Thanks mister! If you are into Swiss railways then I do have quite a lot of shots on my photo site, I normally go over a few times a year to sample well organised and wonderfully scenic railway operations!

The Bernina line is just wonderful.


----------



## Long Train Runnin' (Dec 21, 2009)

Thanks great photos.

In the second gallery loco 621 would you happen to know the model/manufacture?


----------



## Neil_M (Dec 21, 2009)

Long Train Runnin said:


> Thanks great photos.
> In the second gallery loco 621 would you happen to know the model/manufacture?


621 is a Ge 4/4 ll, one of the most common RhB locos, small and perfectly formed, still crank out 2,200 HP though.

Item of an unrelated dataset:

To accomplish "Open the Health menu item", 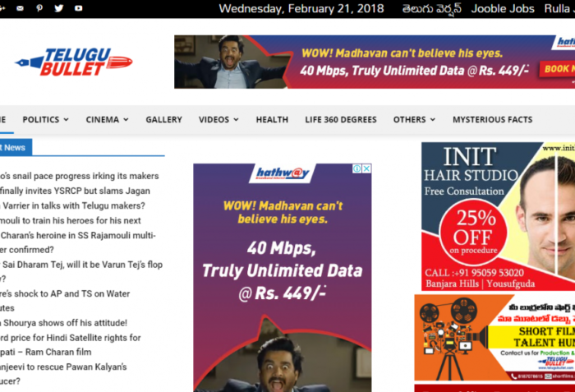I will tap(272, 119).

http://www.rail-info.ch/RhB/technik/Ge_4_4_II.en.html

Built by SLM , now part of Stadler Rail. http://en.wikipedia.org/wiki/Swiss_Locomot...d_Machine_Works

The Swiss don't tend go outside the country for their railway needs.


----------



## Long Train Runnin' (Dec 21, 2009)

Neil_M said:


> Long Train Runnin said:
> 
> 
> > Thanks great photos.
> ...


Very interesting thanks for posting all the links!


----------



## jis (Dec 22, 2009)

Thanks for the great photos Neil. Having been to those places it brings back memories.


----------